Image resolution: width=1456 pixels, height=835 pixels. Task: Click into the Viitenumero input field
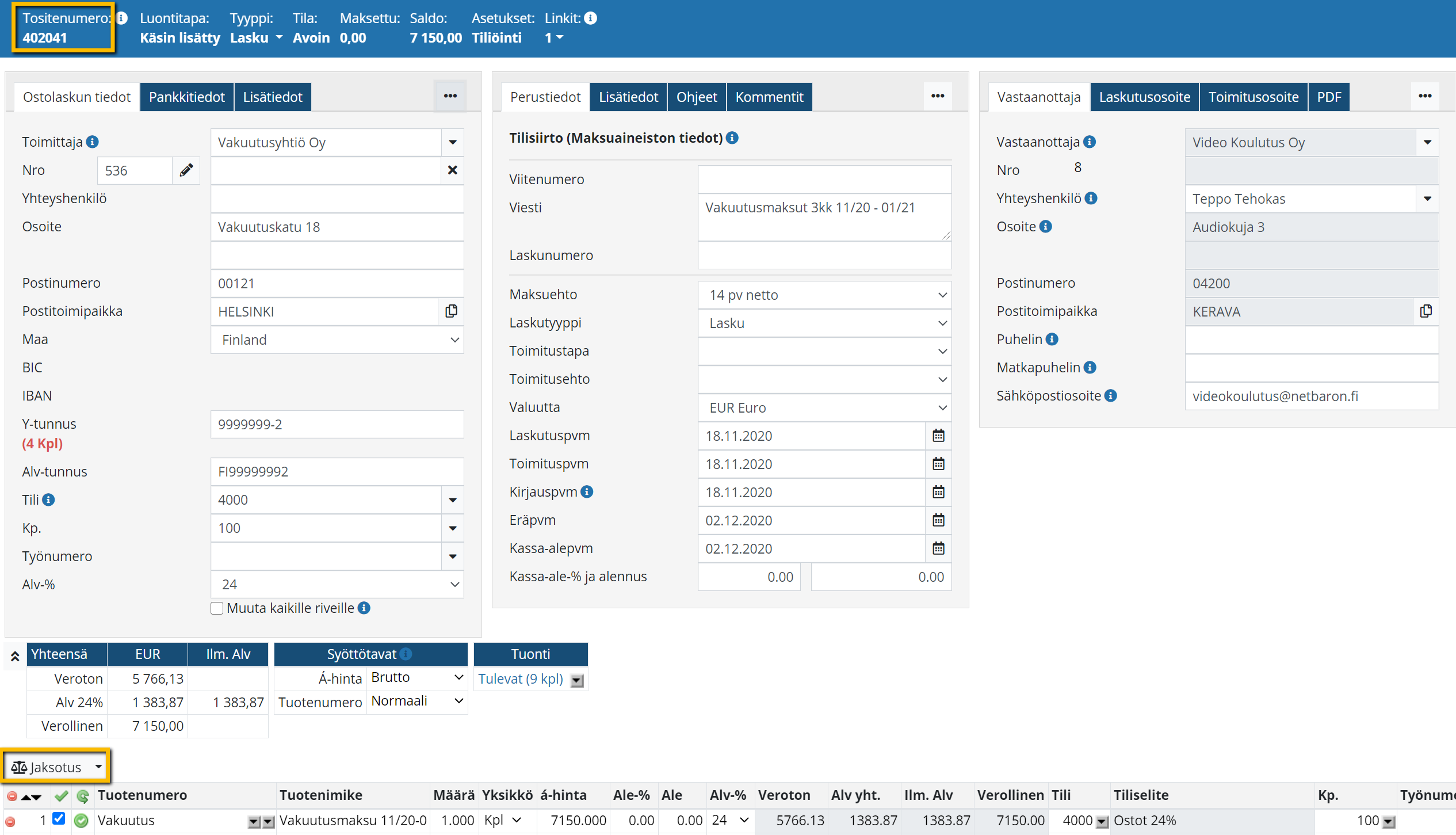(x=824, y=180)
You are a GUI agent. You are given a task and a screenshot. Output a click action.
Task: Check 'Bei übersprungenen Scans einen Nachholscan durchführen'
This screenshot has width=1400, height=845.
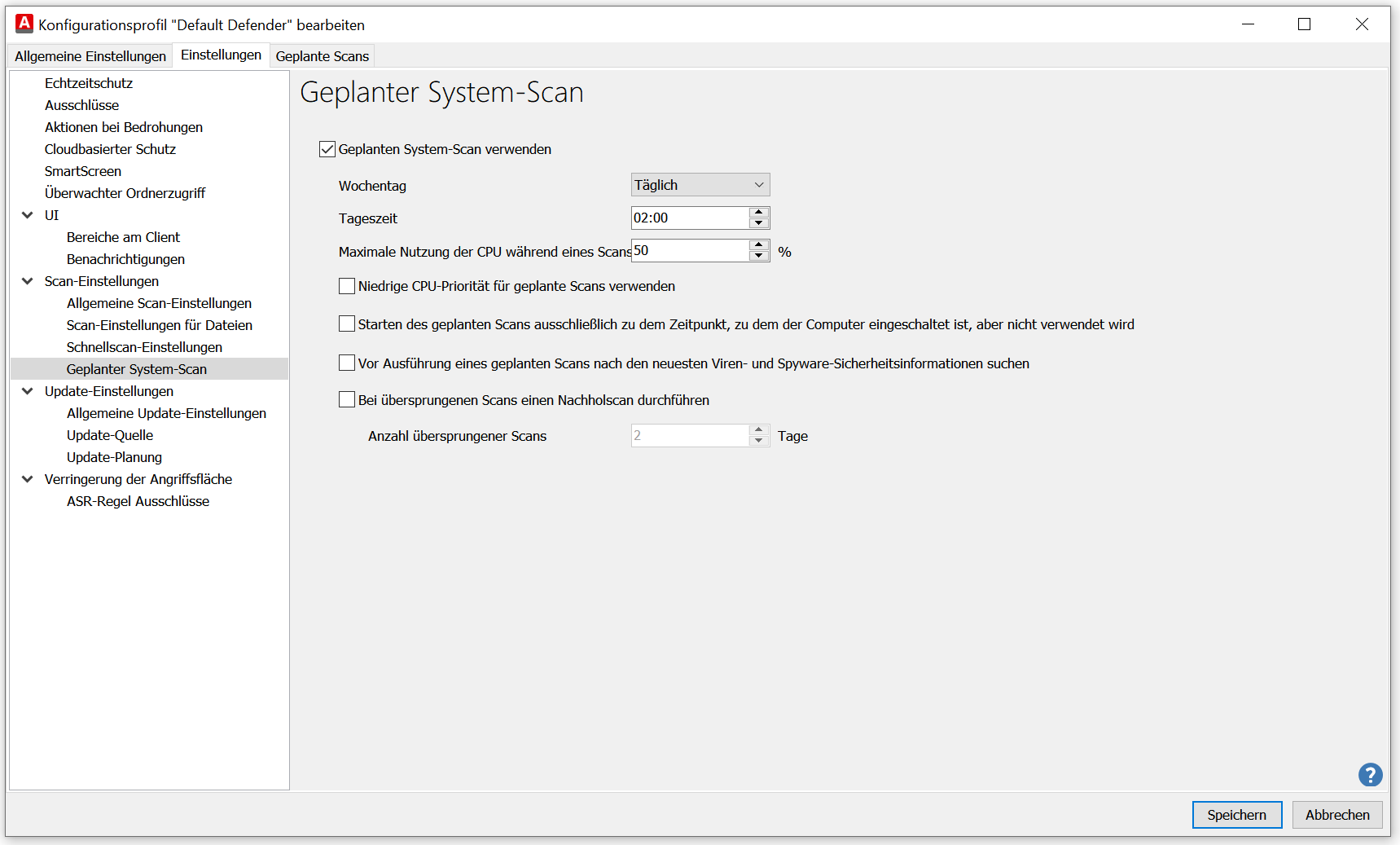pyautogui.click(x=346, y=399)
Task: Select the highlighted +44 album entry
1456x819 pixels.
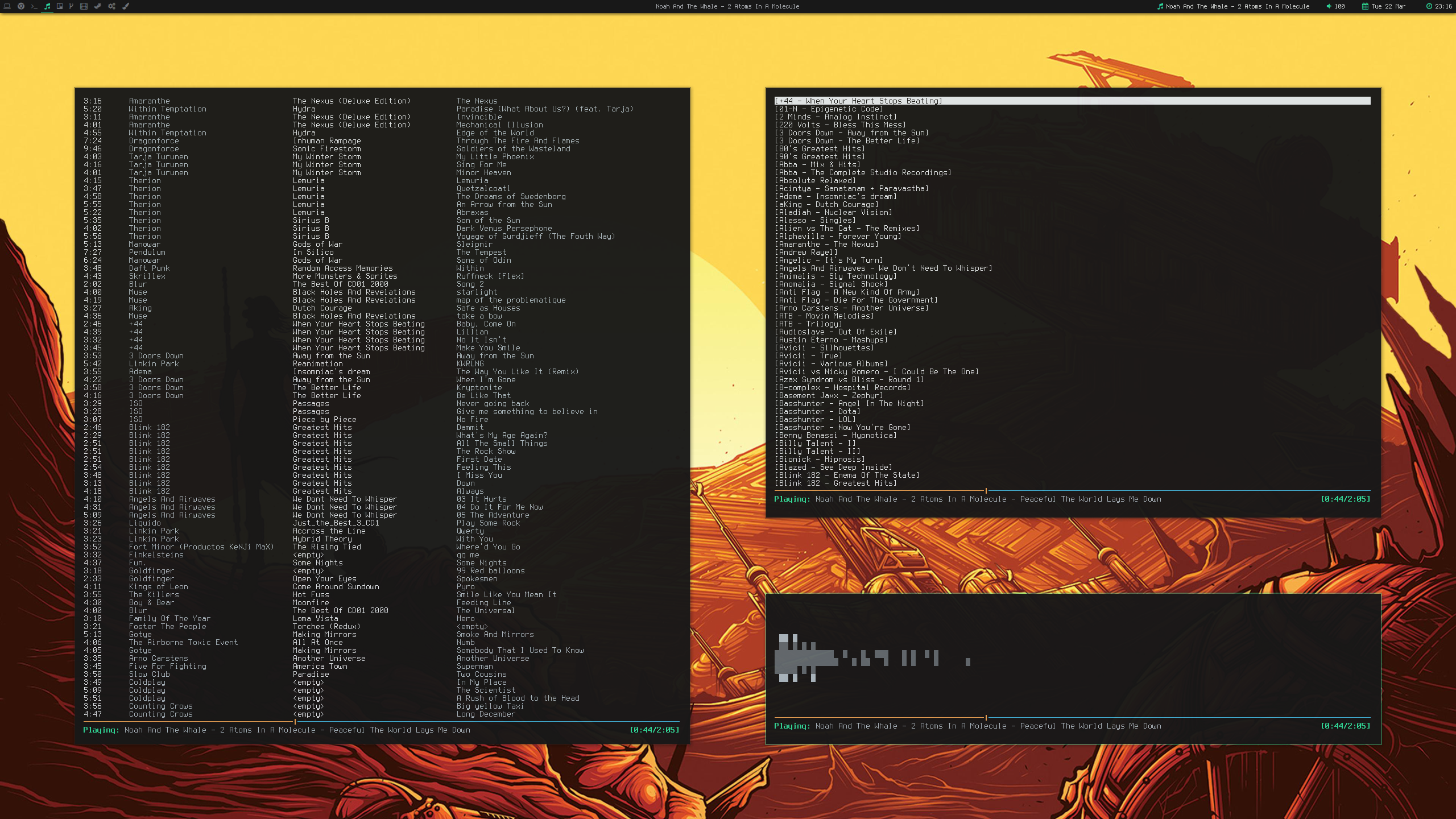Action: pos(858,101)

--

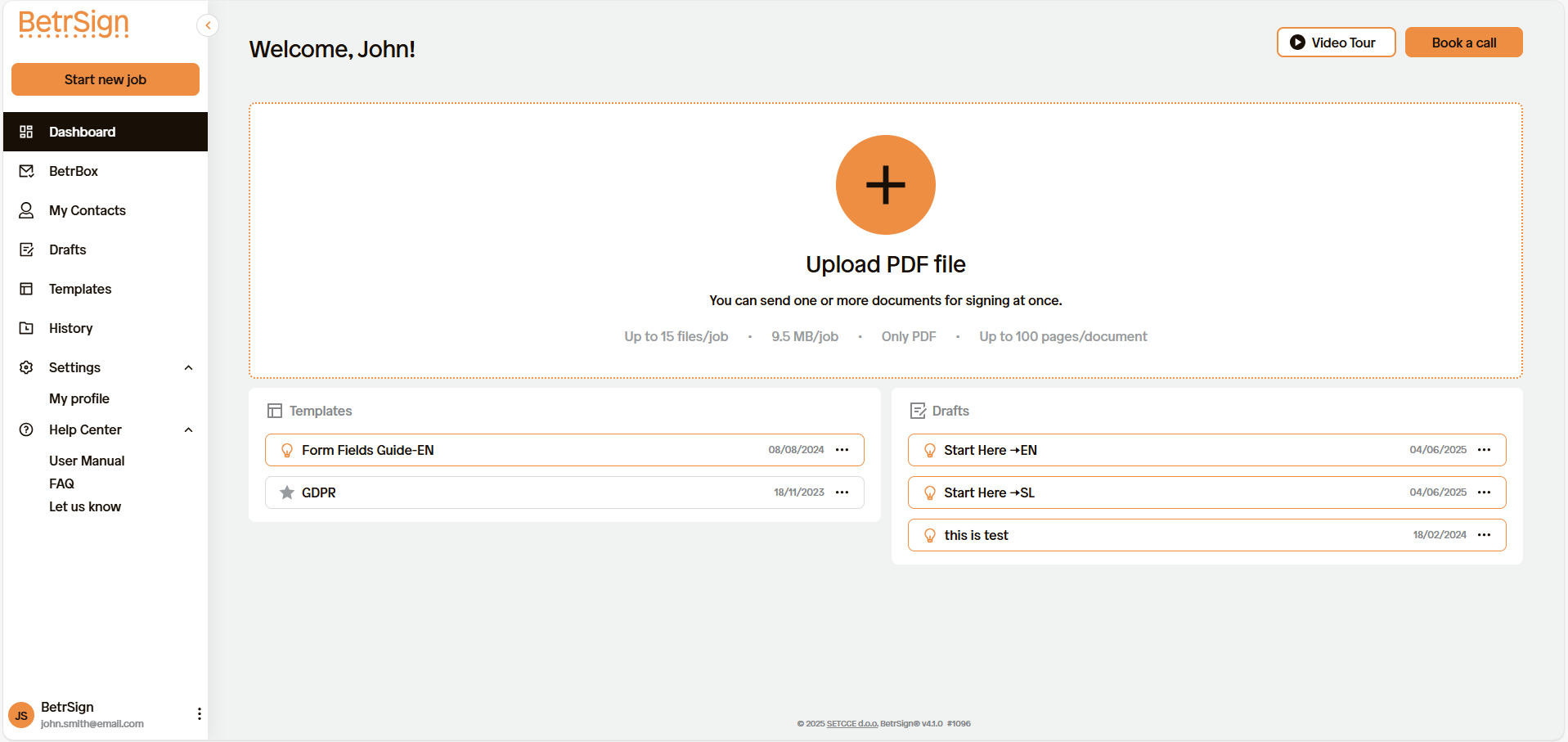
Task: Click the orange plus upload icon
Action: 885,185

*Work to complete:* Using the data above, retype exactly the lines from the line with "Image resolution: width=1456" to the line with "Task: Select the highlighted +44 album entry", inclusive. No pictures and nothing else.

*Answer to the exercise:*
Image resolution: width=1456 pixels, height=835 pixels. Task: Click into the Viitenumero input field
(x=824, y=180)
You are a GUI agent. You are given a task and a screenshot. Output a click action.
Task: Check 'Bei übersprungenen Scans einen Nachholscan durchführen'
This screenshot has width=1400, height=845.
pyautogui.click(x=346, y=399)
Task: Select the highlighted +44 album entry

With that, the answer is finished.